FUERZAS ARMADAS DE ISRAEL
MADRID 17 maio (EUROPA PRESS) -
Israel e Hamas confirmaram o início de novas negociações para um cessar-fogo na Faixa de Gaza, poucas horas após o início da nova ofensiva israelense no centro do enclave palestino.
O ministro da Defesa de Israel, Israel Katz, anunciou inicialmente o retorno do Hamas às negociações, que estão sediadas na capital do Catar, Doha, após o início da operação israelense "Chariots of Gideon".
"A delegação do Hamas em Doha anunciou seu retorno às negociações sobre reféns, em contraste com sua postura anterior de rejeição", disse Katz em um comunicado divulgado pela imprensa israelense.
Katz enfatizou que o Hamas havia retornado às negociações sem que Israel permitisse a entrada de ajuda humanitária em Gaza, "o que não é necessário", e sem um cessar-fogo.
"O heroísmo dos soldados da IDF, a unidade do povo e a determinação da liderança política aumentam as chances de trazer de volta os reféns", enfatizou Katz.
Pouco tempo depois, um líder sênior do Hamas, Mahmoud Mardawi, confirmou à rede Al Arabiya o início de uma nova rodada de negociações que está ocorrendo "sem pré-condições" e "não com base em propostas israelenses", que o Hamas vem rejeitando há semanas por não estar de acordo com os termos do cessar-fogo que começou em 19 de janeiro e foi interrompido em março com a retomada dos ataques israelenses.
A mídia palestina informa que o primeiro grande alvo das forças israelenses nessa nova operação israelense parece ser a cidade de Deir al-Bala'a, no centro do enclave, de onde elas se aproximaram em meio a artilharia pesada e ataques aéreos.
Deir al-Bala'a é uma das poucas áreas de Gaza onde as tropas terrestres ainda não operaram durante a guerra. Anteriormente, as forças operavam nos arredores, mas não dentro da cidade. Além disso, a cidade fica ao sul do campo de deslocados de Al Mawasi, onde centenas de milhares de palestinos acabaram se tornando refugiados dos bombardeios israelenses.
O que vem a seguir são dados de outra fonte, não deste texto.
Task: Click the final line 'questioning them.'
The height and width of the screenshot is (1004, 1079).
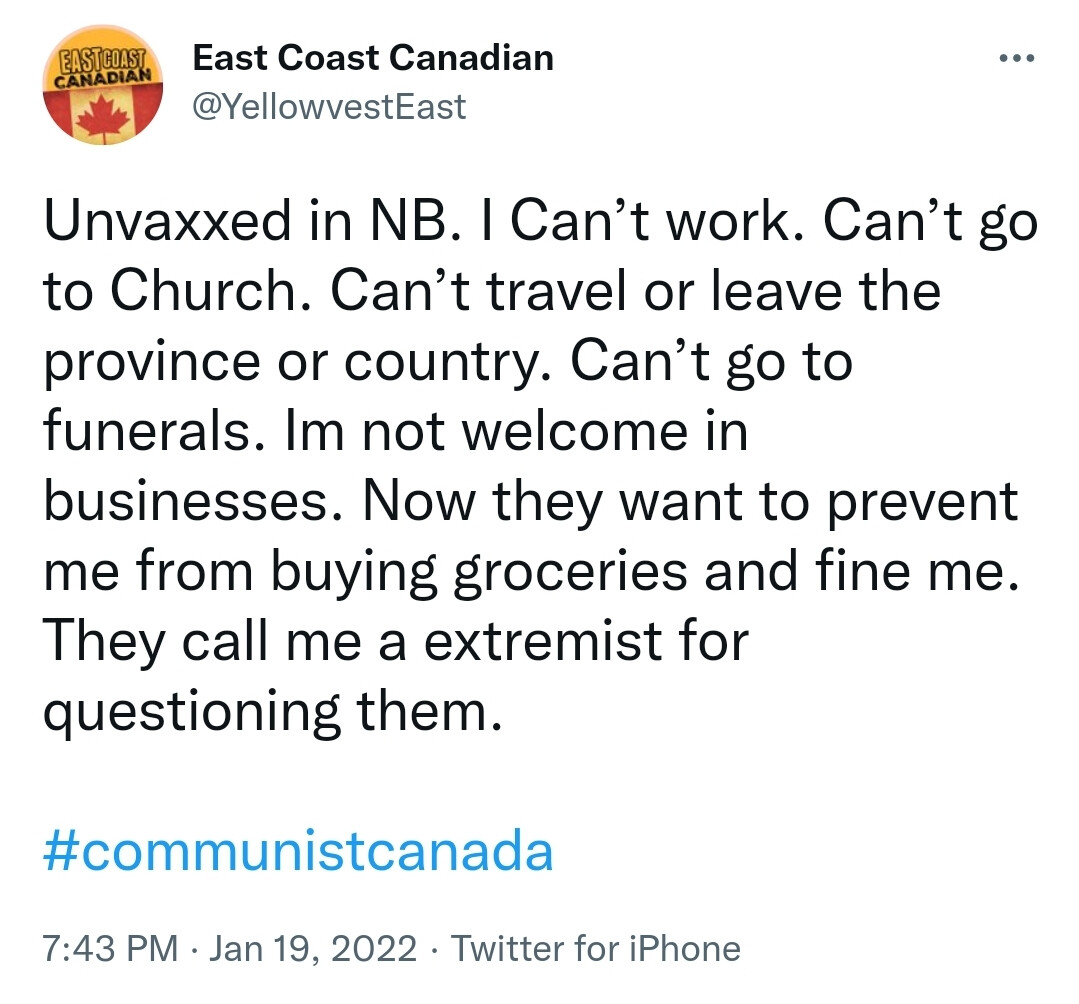Action: [x=273, y=713]
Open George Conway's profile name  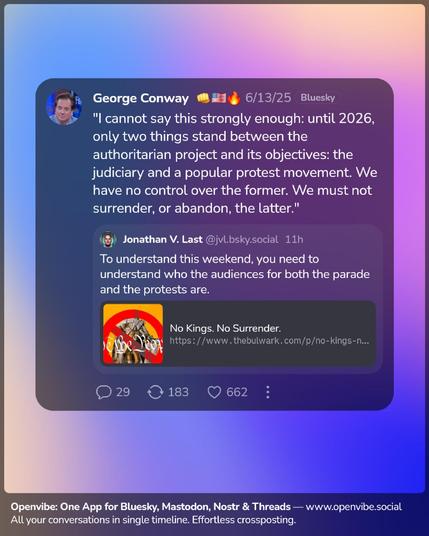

As autoridades de Gaza, vale lembrar, elevaram neste sábado para quase 53.300 os mortos desde o início da ofensiva militar israelense contra o enclave, desencadeada após os ataques realizados em 7 de outubro de 2023 pelo Hamas e outros grupos palestinos, que deixaram cerca de 1.200 mortos e cerca de 250 sequestrados, de acordo com o balanço oficial fornecido pelas autoridades israelenses.